*** Opening of Data to use ***

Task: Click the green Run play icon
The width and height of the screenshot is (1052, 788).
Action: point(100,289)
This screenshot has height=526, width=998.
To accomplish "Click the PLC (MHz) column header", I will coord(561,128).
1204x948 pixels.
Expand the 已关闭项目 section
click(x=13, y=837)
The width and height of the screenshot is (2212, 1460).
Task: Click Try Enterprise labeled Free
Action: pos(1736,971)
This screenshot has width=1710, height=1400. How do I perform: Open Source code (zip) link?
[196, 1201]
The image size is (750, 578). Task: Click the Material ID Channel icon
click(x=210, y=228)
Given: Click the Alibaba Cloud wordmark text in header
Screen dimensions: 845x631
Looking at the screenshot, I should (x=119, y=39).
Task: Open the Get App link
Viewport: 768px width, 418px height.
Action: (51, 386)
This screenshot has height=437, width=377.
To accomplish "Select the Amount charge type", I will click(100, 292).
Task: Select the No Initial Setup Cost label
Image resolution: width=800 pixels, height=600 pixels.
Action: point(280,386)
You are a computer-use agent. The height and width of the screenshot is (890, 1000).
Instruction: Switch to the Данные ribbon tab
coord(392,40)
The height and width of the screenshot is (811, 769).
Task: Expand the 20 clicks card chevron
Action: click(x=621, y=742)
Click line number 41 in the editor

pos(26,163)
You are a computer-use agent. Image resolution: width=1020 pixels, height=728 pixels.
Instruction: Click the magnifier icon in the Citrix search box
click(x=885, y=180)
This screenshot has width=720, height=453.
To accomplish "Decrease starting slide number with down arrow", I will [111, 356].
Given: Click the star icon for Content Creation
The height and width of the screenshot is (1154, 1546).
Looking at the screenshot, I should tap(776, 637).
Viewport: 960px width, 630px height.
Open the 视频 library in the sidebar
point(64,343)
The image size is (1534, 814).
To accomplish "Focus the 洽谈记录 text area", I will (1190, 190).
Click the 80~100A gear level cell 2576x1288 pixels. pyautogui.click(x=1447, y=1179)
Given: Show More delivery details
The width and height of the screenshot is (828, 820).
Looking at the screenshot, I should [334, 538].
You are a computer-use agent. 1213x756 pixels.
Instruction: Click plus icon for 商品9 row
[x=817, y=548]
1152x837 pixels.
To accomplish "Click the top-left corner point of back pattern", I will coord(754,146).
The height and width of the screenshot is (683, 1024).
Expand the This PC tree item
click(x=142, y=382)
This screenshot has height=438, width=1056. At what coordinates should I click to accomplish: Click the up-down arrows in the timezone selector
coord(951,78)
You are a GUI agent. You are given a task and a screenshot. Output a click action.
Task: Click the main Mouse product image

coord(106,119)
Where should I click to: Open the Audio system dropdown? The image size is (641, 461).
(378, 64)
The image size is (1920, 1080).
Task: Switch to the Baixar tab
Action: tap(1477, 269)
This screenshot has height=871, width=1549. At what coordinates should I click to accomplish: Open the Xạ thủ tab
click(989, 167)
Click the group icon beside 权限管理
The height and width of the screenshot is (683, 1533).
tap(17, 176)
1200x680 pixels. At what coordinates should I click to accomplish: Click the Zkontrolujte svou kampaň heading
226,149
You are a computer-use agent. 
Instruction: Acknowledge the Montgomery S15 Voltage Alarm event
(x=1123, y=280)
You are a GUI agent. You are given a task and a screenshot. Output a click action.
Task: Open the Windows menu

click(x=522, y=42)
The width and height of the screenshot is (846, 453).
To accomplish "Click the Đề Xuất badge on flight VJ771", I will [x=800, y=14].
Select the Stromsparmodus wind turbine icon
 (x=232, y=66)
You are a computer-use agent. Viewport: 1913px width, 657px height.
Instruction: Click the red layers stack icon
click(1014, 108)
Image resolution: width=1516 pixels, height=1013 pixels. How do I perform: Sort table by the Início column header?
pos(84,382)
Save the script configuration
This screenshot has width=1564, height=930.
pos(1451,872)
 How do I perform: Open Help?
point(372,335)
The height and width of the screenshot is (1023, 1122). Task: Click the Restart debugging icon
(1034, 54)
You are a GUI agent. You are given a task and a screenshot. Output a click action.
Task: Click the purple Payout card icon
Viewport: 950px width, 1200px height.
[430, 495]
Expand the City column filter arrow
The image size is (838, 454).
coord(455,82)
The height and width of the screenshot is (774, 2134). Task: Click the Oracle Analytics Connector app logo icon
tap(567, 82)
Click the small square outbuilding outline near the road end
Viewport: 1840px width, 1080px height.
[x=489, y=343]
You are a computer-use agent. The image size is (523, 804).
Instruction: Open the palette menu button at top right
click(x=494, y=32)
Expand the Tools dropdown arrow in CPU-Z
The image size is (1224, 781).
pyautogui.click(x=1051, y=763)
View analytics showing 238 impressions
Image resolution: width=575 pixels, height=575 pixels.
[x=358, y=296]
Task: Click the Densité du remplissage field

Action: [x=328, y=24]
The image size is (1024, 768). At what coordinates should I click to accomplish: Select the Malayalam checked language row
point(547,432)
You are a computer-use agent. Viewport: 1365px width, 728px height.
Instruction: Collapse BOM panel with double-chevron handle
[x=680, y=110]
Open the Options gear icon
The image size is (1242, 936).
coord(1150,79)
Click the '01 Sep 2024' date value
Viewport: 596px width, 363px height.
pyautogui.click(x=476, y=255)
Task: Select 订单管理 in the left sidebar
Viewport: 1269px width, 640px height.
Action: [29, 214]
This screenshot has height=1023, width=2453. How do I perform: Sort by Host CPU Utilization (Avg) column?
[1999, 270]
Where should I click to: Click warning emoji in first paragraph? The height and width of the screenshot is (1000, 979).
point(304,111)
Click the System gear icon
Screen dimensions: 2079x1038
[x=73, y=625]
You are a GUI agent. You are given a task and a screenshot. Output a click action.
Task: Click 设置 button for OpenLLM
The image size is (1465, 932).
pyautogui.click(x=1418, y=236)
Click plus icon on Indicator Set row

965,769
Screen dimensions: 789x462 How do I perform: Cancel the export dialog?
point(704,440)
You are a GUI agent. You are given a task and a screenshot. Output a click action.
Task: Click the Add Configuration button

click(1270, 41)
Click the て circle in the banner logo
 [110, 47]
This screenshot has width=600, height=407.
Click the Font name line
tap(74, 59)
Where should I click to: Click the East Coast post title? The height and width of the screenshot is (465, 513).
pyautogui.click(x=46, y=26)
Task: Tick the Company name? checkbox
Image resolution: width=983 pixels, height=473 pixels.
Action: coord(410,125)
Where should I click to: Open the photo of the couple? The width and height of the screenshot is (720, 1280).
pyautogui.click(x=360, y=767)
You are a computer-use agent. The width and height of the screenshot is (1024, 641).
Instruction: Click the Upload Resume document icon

*** Close of Data to use ***

Exercise aim: Using the exact wording, repeat all the entries.

Response to the task:
Task: Click the green Run play icon
The width and height of the screenshot is (1052, 788).
Action: point(100,289)
This screenshot has height=526, width=998.
To accomplish "Click the PLC (MHz) column header", I will coord(561,128).
1204x948 pixels.
Expand the 已关闭项目 section
click(x=13, y=837)
The width and height of the screenshot is (2212, 1460).
Task: Click Try Enterprise labeled Free
Action: pos(1736,971)
This screenshot has width=1710, height=1400. How do I perform: Open Source code (zip) link?
[196, 1201]
The image size is (750, 578). Task: Click the Material ID Channel icon
click(x=210, y=228)
Given: Click the Alibaba Cloud wordmark text in header
Screen dimensions: 845x631
Looking at the screenshot, I should (x=119, y=39).
Task: Open the Get App link
Viewport: 768px width, 418px height.
Action: (51, 386)
This screenshot has height=437, width=377.
To accomplish "Select the Amount charge type", I will click(100, 292).
Task: Select the No Initial Setup Cost label
Image resolution: width=800 pixels, height=600 pixels.
Action: point(280,386)
You are a computer-use agent. The height and width of the screenshot is (890, 1000).
Instruction: Switch to the Данные ribbon tab
coord(392,40)
The height and width of the screenshot is (811, 769).
Task: Expand the 20 clicks card chevron
Action: click(x=621, y=742)
Click line number 41 in the editor

pos(26,163)
You are a computer-use agent. Image resolution: width=1020 pixels, height=728 pixels.
Instruction: Click the magnifier icon in the Citrix search box
click(x=885, y=180)
This screenshot has width=720, height=453.
To accomplish "Decrease starting slide number with down arrow", I will [111, 356].
Given: Click the star icon for Content Creation
The height and width of the screenshot is (1154, 1546).
Looking at the screenshot, I should tap(776, 637).
Viewport: 960px width, 630px height.
Open the 视频 library in the sidebar
point(64,343)
The image size is (1534, 814).
To accomplish "Focus the 洽谈记录 text area", I will (1190, 190).
Click the 80~100A gear level cell 2576x1288 pixels. pyautogui.click(x=1447, y=1179)
Given: Show More delivery details
The width and height of the screenshot is (828, 820).
Looking at the screenshot, I should [334, 538].
You are a computer-use agent. 1213x756 pixels.
Instruction: Click plus icon for 商品9 row
[x=817, y=548]
1152x837 pixels.
To accomplish "Click the top-left corner point of back pattern", I will coord(754,146).
The height and width of the screenshot is (683, 1024).
Expand the This PC tree item
click(x=142, y=382)
This screenshot has height=438, width=1056. At what coordinates should I click to accomplish: Click the up-down arrows in the timezone selector
coord(951,78)
You are a GUI agent. You are given a task and a screenshot. Output a click action.
Task: Click the main Mouse product image

coord(106,119)
Where should I click to: Open the Audio system dropdown? The image size is (641, 461).
(378, 64)
The image size is (1920, 1080).
Task: Switch to the Baixar tab
Action: tap(1477, 269)
This screenshot has height=871, width=1549. At what coordinates should I click to accomplish: Open the Xạ thủ tab
click(989, 167)
Click the group icon beside 权限管理
The height and width of the screenshot is (683, 1533).
tap(17, 176)
1200x680 pixels. At what coordinates should I click to accomplish: Click the Zkontrolujte svou kampaň heading
226,149
You are a computer-use agent. 
Instruction: Acknowledge the Montgomery S15 Voltage Alarm event
(x=1123, y=280)
You are a GUI agent. You are given a task and a screenshot. Output a click action.
Task: Open the Windows menu

click(x=522, y=42)
The width and height of the screenshot is (846, 453).
To accomplish "Click the Đề Xuất badge on flight VJ771", I will [x=800, y=14].
Select the Stromsparmodus wind turbine icon
 (x=232, y=66)
You are a computer-use agent. Viewport: 1913px width, 657px height.
Instruction: Click the red layers stack icon
click(1014, 108)
Image resolution: width=1516 pixels, height=1013 pixels. How do I perform: Sort table by the Início column header?
pos(84,382)
Save the script configuration
This screenshot has width=1564, height=930.
pos(1451,872)
 How do I perform: Open Help?
point(372,335)
The height and width of the screenshot is (1023, 1122). Task: Click the Restart debugging icon
(1034, 54)
You are a GUI agent. You are given a task and a screenshot. Output a click action.
Task: Click the purple Payout card icon
Viewport: 950px width, 1200px height.
[430, 495]
Expand the City column filter arrow
The image size is (838, 454).
coord(455,82)
The height and width of the screenshot is (774, 2134). Task: Click the Oracle Analytics Connector app logo icon
tap(567, 82)
Click the small square outbuilding outline near the road end
Viewport: 1840px width, 1080px height.
[x=489, y=343]
You are a computer-use agent. The image size is (523, 804).
Instruction: Open the palette menu button at top right
click(x=494, y=32)
Expand the Tools dropdown arrow in CPU-Z
The image size is (1224, 781).
pyautogui.click(x=1051, y=763)
View analytics showing 238 impressions
Image resolution: width=575 pixels, height=575 pixels.
[x=358, y=296]
Task: Click the Densité du remplissage field

Action: [x=328, y=24]
The image size is (1024, 768). At what coordinates should I click to accomplish: Select the Malayalam checked language row
point(547,432)
You are a computer-use agent. Viewport: 1365px width, 728px height.
Instruction: Collapse BOM panel with double-chevron handle
[x=680, y=110]
Open the Options gear icon
The image size is (1242, 936).
coord(1150,79)
Click the '01 Sep 2024' date value
Viewport: 596px width, 363px height.
pyautogui.click(x=476, y=255)
Task: Select 订单管理 in the left sidebar
Viewport: 1269px width, 640px height.
Action: [29, 214]
This screenshot has height=1023, width=2453. How do I perform: Sort by Host CPU Utilization (Avg) column?
[1999, 270]
Where should I click to: Click warning emoji in first paragraph? The height and width of the screenshot is (1000, 979).
point(304,111)
Click the System gear icon
Screen dimensions: 2079x1038
[x=73, y=625]
You are a GUI agent. You are given a task and a screenshot. Output a click action.
Task: Click 设置 button for OpenLLM
The image size is (1465, 932).
pyautogui.click(x=1418, y=236)
Click plus icon on Indicator Set row

965,769
Screen dimensions: 789x462 How do I perform: Cancel the export dialog?
point(704,440)
You are a GUI agent. You are given a task and a screenshot. Output a click action.
Task: Click the Add Configuration button

click(1270, 41)
Click the て circle in the banner logo
 [110, 47]
This screenshot has width=600, height=407.
Click the Font name line
tap(74, 59)
Where should I click to: Click the East Coast post title? The height and width of the screenshot is (465, 513).
pyautogui.click(x=46, y=26)
Task: Tick the Company name? checkbox
Image resolution: width=983 pixels, height=473 pixels.
Action: coord(410,125)
Where should I click to: Open the photo of the couple? The width and height of the screenshot is (720, 1280).
pyautogui.click(x=360, y=767)
You are a computer-use agent. The width and height of the screenshot is (1024, 641).
Instruction: Click the Upload Resume document icon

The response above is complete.